Location: The Cascade Foothills
10,953 posts, read 8,658,086 times
Reputation: 6459
Quote:
Originally Posted by nmnita View Post
We purchased ours about 20 years ago, I think we did pay $100 and we enjoyed it, but with the ease in freezing plus the ease in just water bathing we found it just wasn't worth the hassle. Like you, I don't think we have 1 or 2 jars a year that do not seal just using a couple of large stock pot types for canning. The vegetables we blanch and freeze. The same with chilis, we roast them, steam them and put them in ziplock bags.

Nita
I actually prefer my veggies frozen. They end up with a fresher flavor and texture, IMO.

I used to pressure can my veggies, but one year, I pressure canned sixty-some quarts of peas - and anyone who has ever processed a lot of peas knows how time-consuming that would have been, all that shelling.

Well, anyway, the results were horrible.

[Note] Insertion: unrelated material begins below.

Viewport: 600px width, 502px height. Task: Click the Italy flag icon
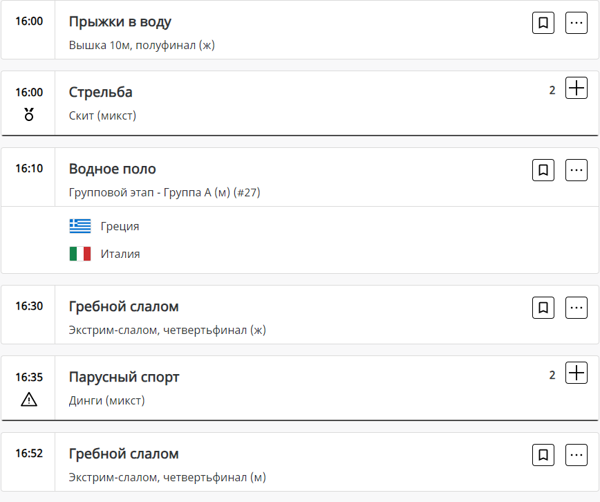tap(80, 254)
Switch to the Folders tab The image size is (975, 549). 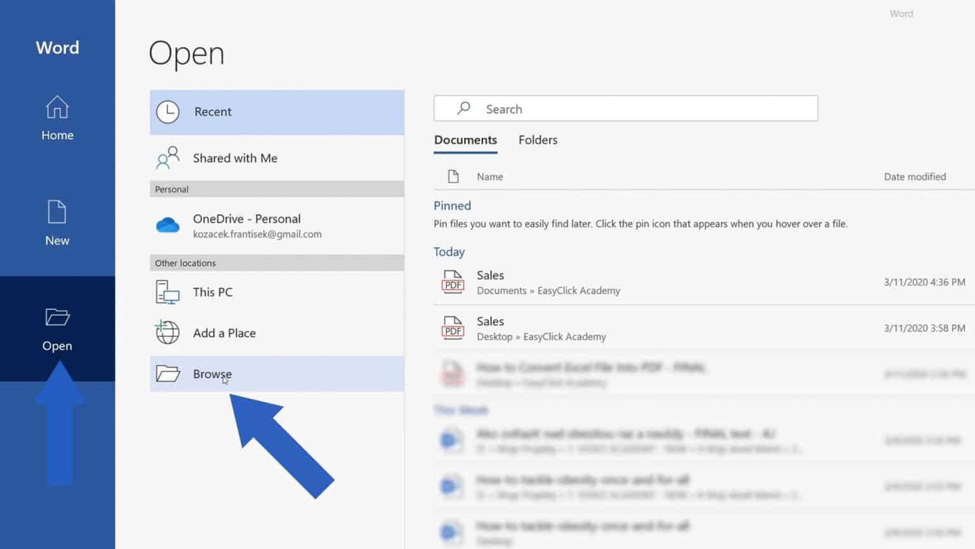coord(537,140)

The peas were extremely starchy and just did NOT taste good. I am almost obsessive about not wasting food, but the chickens ended up getting all those peas that I worked so hard for.

From then on, I blanched and froze all my veggies - peas, beans, carrots, etc.

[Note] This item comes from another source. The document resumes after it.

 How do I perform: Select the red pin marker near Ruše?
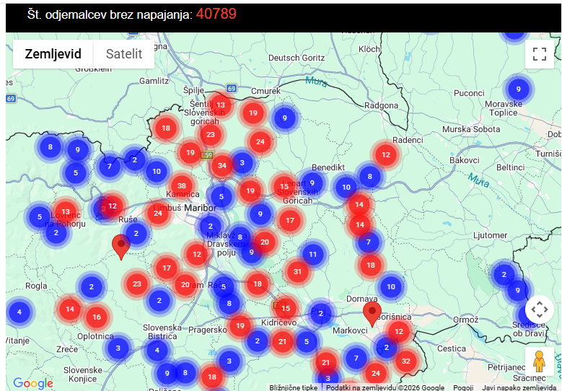[x=121, y=246]
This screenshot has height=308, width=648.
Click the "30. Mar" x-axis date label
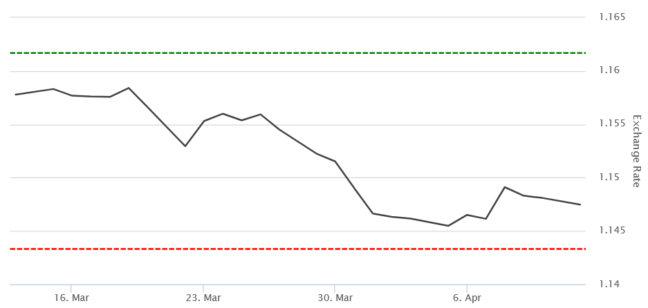[335, 298]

I even prefer freezing my tomatoes - it is very easy to do and it's very convenient to just take out as many as I need for my chili or stew or whatever I might want to throw a few handfuls of chopped, frozen tomatoes in (I also freeze them whole).

The Weck is great, though, for all high acid foods - like fruits and pickles.

I'd like to do a little more with my dehydrator this year. We'll see.